Numerous existing city planning initiatives seek to address energy issues relating to building energy consumption, air quality, mobility, GHG emissions, and solar energy production and storage through land use, zoning, housing, and transportation policy.
Mayor Garcetti’s Sustainable City pLAn and the associated mobility, health, and housing elements of the new General Framework, as well as the Clean Up Green Up ordinance seek to address, in a number of ways, active mobility, GHG reduction, building energy efficiency, R1 auxiliary structure allowability, static industrial emissions, residential and civic PV capacity, energy infrastructure updating, issues of industrial proximity, distributed and utility-based energy storage, green jobs, and climate preparedness & resiliency. The city also offers several incentives for residential and commercial solar siting with varied success though the Solar Incentives Program (SIP), net metering, feed-in-tariff, and the forthcoming Community Solar Initiative.
The Mayor’s Sustainable City pLAn sets clear near and long-term goals, calling for 1,500-1,800MW installed PV production by 2035, 1,645MW installed energy storage by 2025 (excluding the existing LADWP Castaic Pumped Storage Facility), as well as national leadership on electric vehicle infrastructure, reduction of urban heat island effect, and expansions in feed-in-tariff and net-metering.

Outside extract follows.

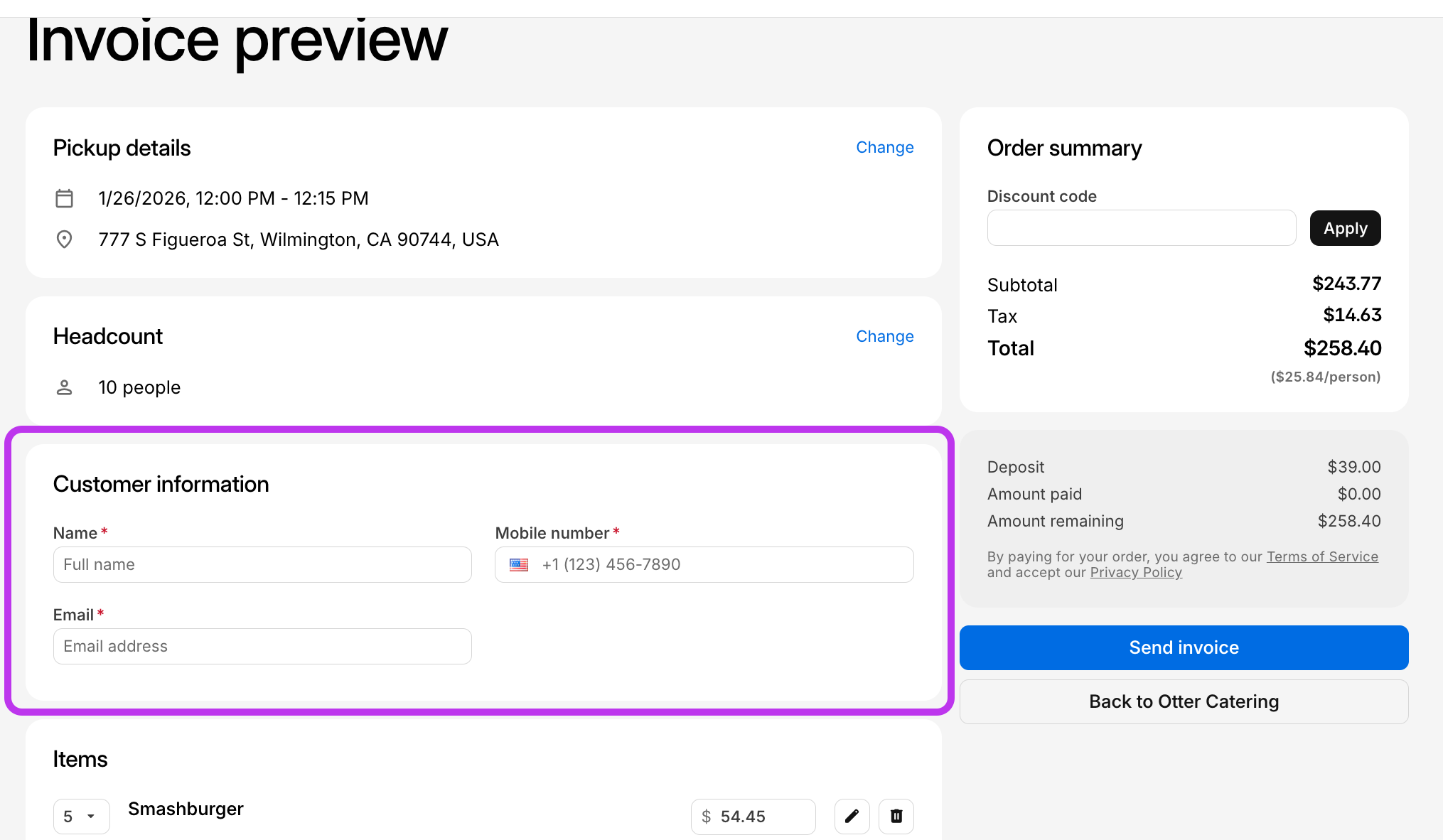
Task: Change the pickup details
Action: pos(884,147)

Though spotlighted as critical, these energy initiatives remain embedded within the context of other categorical distinctions such as "environment", "economy", "housing", "mobility", and "health", and are nowhere singled out cumulatively under the distinction Energy. Furthermore, while Sustainable City pLAn directives such as the Integrated Response Plan (IRP) set a clear trajectory for the LADWP in determining and evaluating energy futures, there exists no dedicated energy-specific planning element for land use.